But just six months after Brooke’s death, a sonnet found in the kit of the dead soldier-poet Charles Sorley dispels any idea of war being a lark as it envisions “millions of the mouthless dead.”

The movement in the show is, then, from ideas of glory fed by earlier literature to grim unmediated experience. And this is true for visual art, as well as poetry: The romanticism of John Hassell’s oil, “Vision of St. George Over the Battlefield,” gradually yields to Henry Tonks’ studies of facial wounds and C.R.W. Nevinson’s “Paths of Glory,” a canvas the artist was forbidden to show in 1918 because it depicted the still unspeakable, dead British soldiers.

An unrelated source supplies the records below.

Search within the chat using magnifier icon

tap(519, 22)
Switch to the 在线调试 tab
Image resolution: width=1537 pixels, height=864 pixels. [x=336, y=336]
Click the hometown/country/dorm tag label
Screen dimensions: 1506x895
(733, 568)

Nevinson, who’s the subject of a new biography published by Yale University Press, is a fascinating artist well represented in the museum’s permanent collection. However, two of the soldier-poets -- Isaac Rosenberg and David Jones -- were also highly gifted artists.

Rosenberg gave himself increasingly to poetry at the expense of painting, and his best works were self-portraits and landscapes done before 1915. Jones was different. He sketched throughout the war, recording day-to-day experiences with telling economy. They and his paintings are arguably as important as his difficult first literary work about the war, “In Parenthesis,” which T.S. Eliot helped publish in 1937.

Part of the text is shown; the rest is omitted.